As first reported by Radio Insight, Waukegan’s WXLC (102.3 FM) is rebranding as “Star 102.3” to match their other branded Hot AC stations in Joliet and Crystal Lake, Star 96.7 (WSSR-FM) and Star 105.5 (WZSR-FM), respectively, targeting the lucrative female 25-54 demo. In addition to 101.9 The Mix, Alpha also has to compete with iHeartMedia’s 93.9 The Lite (WLIT) for the same audience, who has a Gold AC format. 

Starting today, each station is simulcasting their morning and afternoon programming with Star 105.5’s Joe Cicero and Tina Bree while Star 96.7 personalities Eddie Volkman and Hannah Brummer are shifting to afternoon as they previously held the morning slot at the Joliet station. Volkman as you know, was part of the successful Eddie & JoBo morning show on B96 (WBBM-FM) during their two-decade run at the Top 40 station. Evenings will have the syndicated XYZ with Eric Zachary and overnights with the also-syndicated John Tesh across all three stations.

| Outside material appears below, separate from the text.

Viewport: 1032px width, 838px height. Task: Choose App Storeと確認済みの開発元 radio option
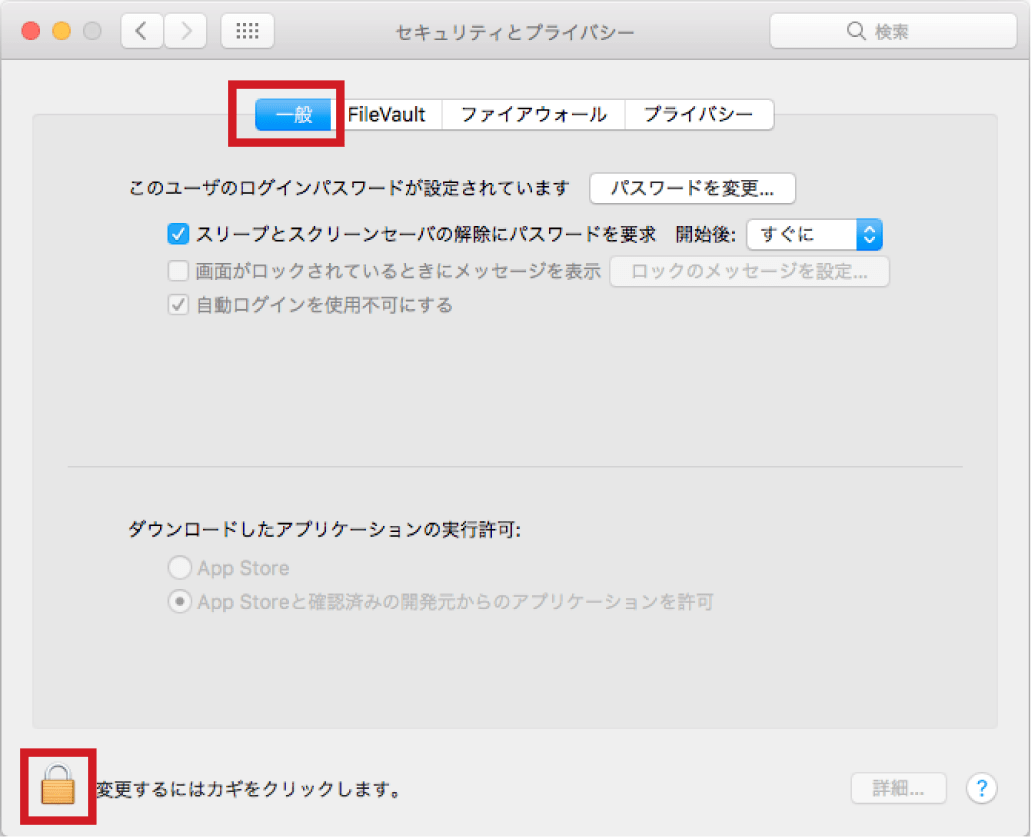pyautogui.click(x=180, y=602)
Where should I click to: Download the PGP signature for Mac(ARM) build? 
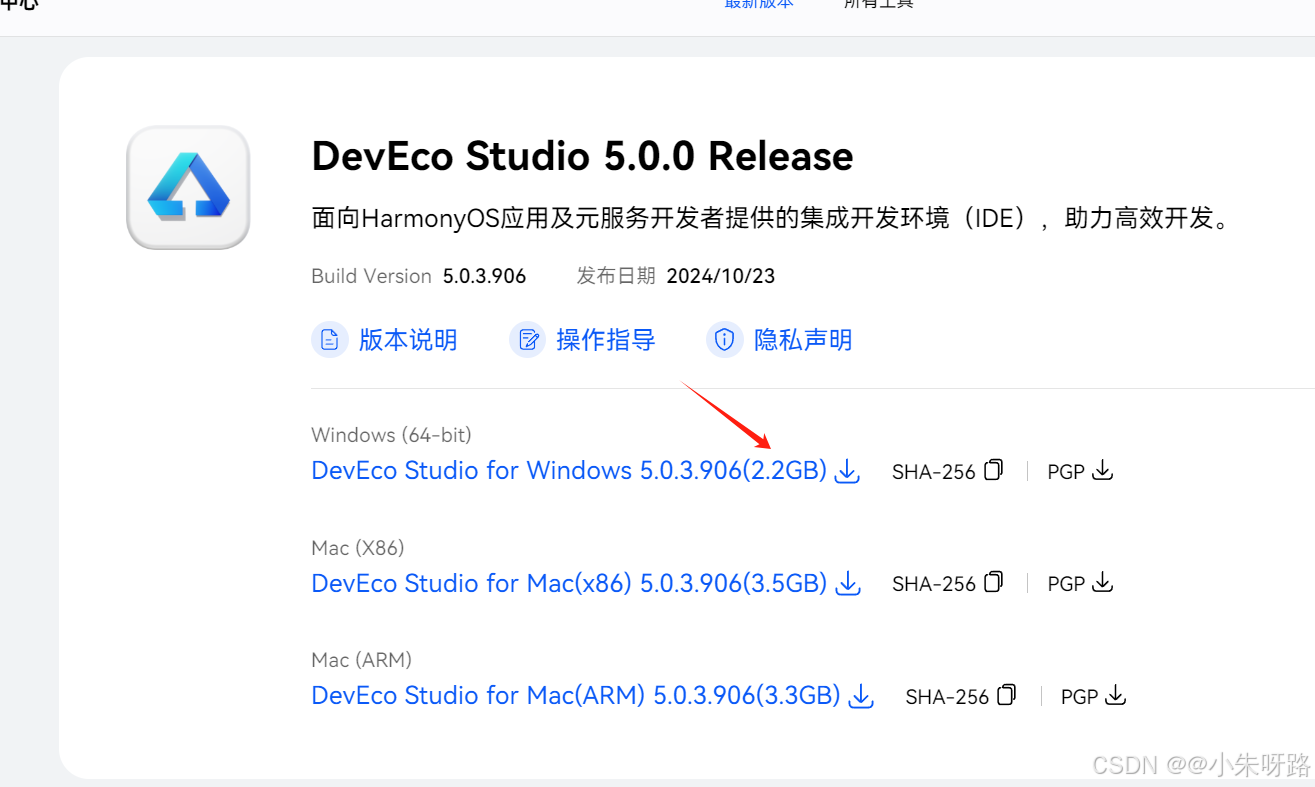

Ironically, WXLC and WSSR/WZSR are retaining their midday hosts with WXLC’s Leah Anderson is shifting from morning to middays while Jillian Bass retains her slot in the same daypart on the Crystal Lake and Joliet stations. 

“While maintaining our strong heritage on these brands, this new superstation will allow us to super-serve the Chicago Suburbs in a way that is unique and fun”, said Alpha Media Regional Vice President Brian Foster in a statement. “From our 2 PM Caffeine Kick show, to a morning show personality approach on both the drive to and from work, everything is geared towards a busy suburban mom and getting her through her day.”

Regarding advertiser opportunities to target a particular part of the metro region, Foster went on to say: “Each commercial break can be customized into a regional message, giving advertisers a chance to build audience awareness with DJ endorsements that can target the entire suburbs or a regional zone.”

This comes after Alpha Media announced two weeks ago it was eliminating ten positions throughout their cluster, including notable on-air talent such as Chicago radio veteran Mitch Michaels.

Suburban stations combining stations to reach more listeners to compete with their big city counterparts is nothing new – perhaps the best example was Newsweb’s former “Nine-FM” variety hits format, cobbling together outlets in Arlington Heights, DeKalb, and Park Forest/Kankakee stations with the tagline We Play Anything, running from 2004 to 2008, when all three flipped to a simulcast of the company’s WCPT-AM. All three have since separated, each with different owners and formats. 

Keeping in mind Star’s signals are suburban sticks as they don’t reach into Chicago proper, all three Hot AC stations ranked below 30th place overall in the latest PPM numbers report released today. 93.9 The Lite topped the market by a wide margin (with a near two-point advantage over The Drive/WDRV), and 101.9 The Mix tied for seventh place.